▶ **RECORD SET**
** begin **

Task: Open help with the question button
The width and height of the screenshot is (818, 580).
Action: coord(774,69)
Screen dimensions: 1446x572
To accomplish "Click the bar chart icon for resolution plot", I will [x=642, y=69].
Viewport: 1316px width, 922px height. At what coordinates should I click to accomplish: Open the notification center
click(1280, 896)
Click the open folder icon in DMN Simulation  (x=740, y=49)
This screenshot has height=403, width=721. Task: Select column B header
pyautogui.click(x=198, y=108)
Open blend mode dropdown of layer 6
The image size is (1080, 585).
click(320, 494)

** end **
** begin **

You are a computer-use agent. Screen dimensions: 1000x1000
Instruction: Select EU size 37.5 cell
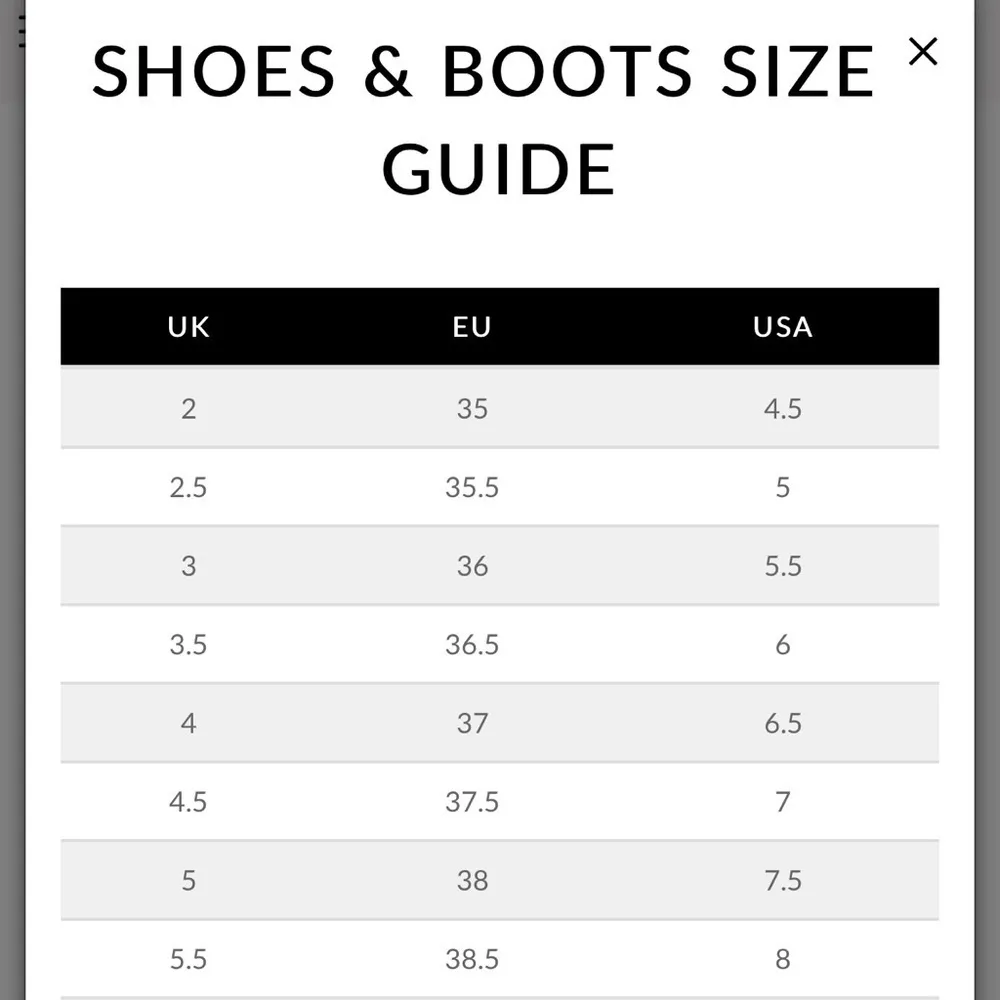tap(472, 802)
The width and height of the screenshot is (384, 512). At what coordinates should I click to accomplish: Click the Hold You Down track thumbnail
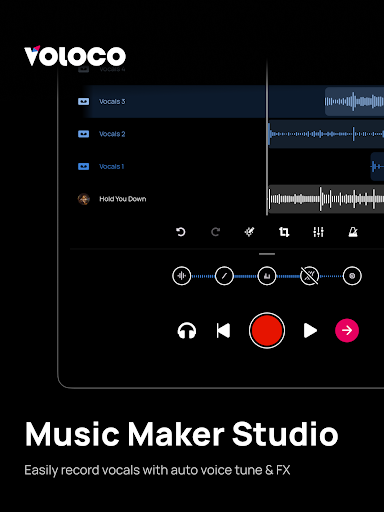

** end **

▶ **TASK STATEMENT**
Swap "thumbnail" for "cover image" in the stretch from the line that contains "You are a computer-use" through the line that contains "The width and height of the screenshot is (384, 512).". Write out only those lines, leave everything else unchanged, and omit the pictures.

▶ **FINAL RESULT**
You are a computer-use agent. Screen dimensions: 1000x1000
Instruction: Select EU size 37.5 cell
tap(472, 802)
The width and height of the screenshot is (384, 512). At what coordinates should I click to accomplish: Click the Hold You Down track cover image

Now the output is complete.